Practical 8 : Blood Test Objective 1. To identify individual blood type 2. To identify RBCs and WBCs on prepared blood smear slides. Materials and apparatus Compound microscope, lens paper, prepared slides of normal human blood, disposable lancets, alcohol swabs, cotton balls, toothpicks, glass slides and antisera (anti-A and anti-B). Introduction Blood consisit of plasma, a yellowish fluid in which are suspended cells, or corpuscles and other small particles. The cells, also called eryhtrocytes, and several forms of white cells or leukocytes. The other particles are called platelets. Each of these components has its own special role to play in the day-to-day working of each of the bodys tissues and organs. When it leaks from a cut or pinprick in the skin, blood is an opaque, slightly sticky red fluid. Normally, within a matter of minutes, it clots, darkens and slidifies as the bodys defense mechanisms go to work to prevent further loss of the vital fluid and seal the gap. There are certain important differences in the chemical compositon of the tissue fluids around the bodys cells and those that are actually contained within the cells, the intacellular fluids. The main difference however between the blood and and tissue fluid, or lymph, is the presence of red blood corpuscles and the proteins called plasma proteins. Procedure A. Individual Blood Type Test 1. Obtain a clean glass slide, two new toothpicks and antisera. 2. Divide the glass slide inhalf with a marker. Mark A on the left side and B on the right side. 3. Place one drop of anti-A serum on the left side and one drop of anti-B serum on the right side. 4. Wash hand throughly with soap and dry with a clean paper towel. 5. Clean the tip of your index finger with an alcohol swab. 6. Open a new, sterile blood lancet exposing the sharp tip only. Lance just to the side of the finger pad with the new lancet. (NEVER REUSE A LANCET, even your own). 7. Wipe away the first drop of blood with a cotton ball. Then, gently squeeze one drop of blood on each side of a clean prepared slide. 8. Using separate new toothpicks, mix each simple of blood with corresponding antiserum. 9. results may take up to 2 minutes. Observe each sample for agglutination od granulation and interpret the results. 10. Write your results on the board to pool class data for comparison. Record percentage of ABO blood types for your class.

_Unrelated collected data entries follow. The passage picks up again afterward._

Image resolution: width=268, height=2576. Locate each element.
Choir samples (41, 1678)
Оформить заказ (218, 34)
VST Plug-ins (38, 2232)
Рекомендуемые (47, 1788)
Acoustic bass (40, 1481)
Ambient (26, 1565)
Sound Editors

Questions 1. Complete the chart below. Blood type A B AB O Number of students Percentage

2. Complete the blood group interaction Blood type Antigen on RBCs Antibody in plasma Compatible donor Non-compatible donor A B AB O

B. Observation of Prepared Slide 1. Observe the prepared slides of RBCs and WBCs. 2. Draw and label your observation. Question 1. Differentiate RBCs and WBCs.

Practical 9 : Reproduction System Objective 1. To identify the male and female anatomy and physiology. 2. To learn the male and female gametes. Materials and apparatus Compound microscope, prepared slides, posters, human model. Introduction The reproduction system starts to operate when puberty is reached. The gonads or primary sex organs are the testes in male and ovaries in female. The gonads produce sex cells or gametes and secrete sex hormones. The remaining reproductive system structures are accessory reproductive organs. The male reproductive system is designed to reproduce male sex cells, spermatozoa, and deposit them in the female tract the female reproductive system not only must produce egg cells, ova and receive spermatozoa, but also must be adapted to nurture of a growing embryo if fertilization should occur. Procedure 1. Observe all the prepared slide, posters and human model. 2. Draw, label and make shot notes for each diagram. Question 1. Rearrange the following male duct systems, numbering them 1 through 5, from the production of sperm to their ejaculation: a. ductus (vas) deferens b. epididymis c. ejaculatory duct d. seminiferous tubules e. urethra 2. Number the structures in order, 1 through 5, showing the pathway of a gamete from the ovary to the uterus. a. Body of uterus b. Fimbriae of uterine tube c. Fundus of uterus d. Ovary e. Uterine tube.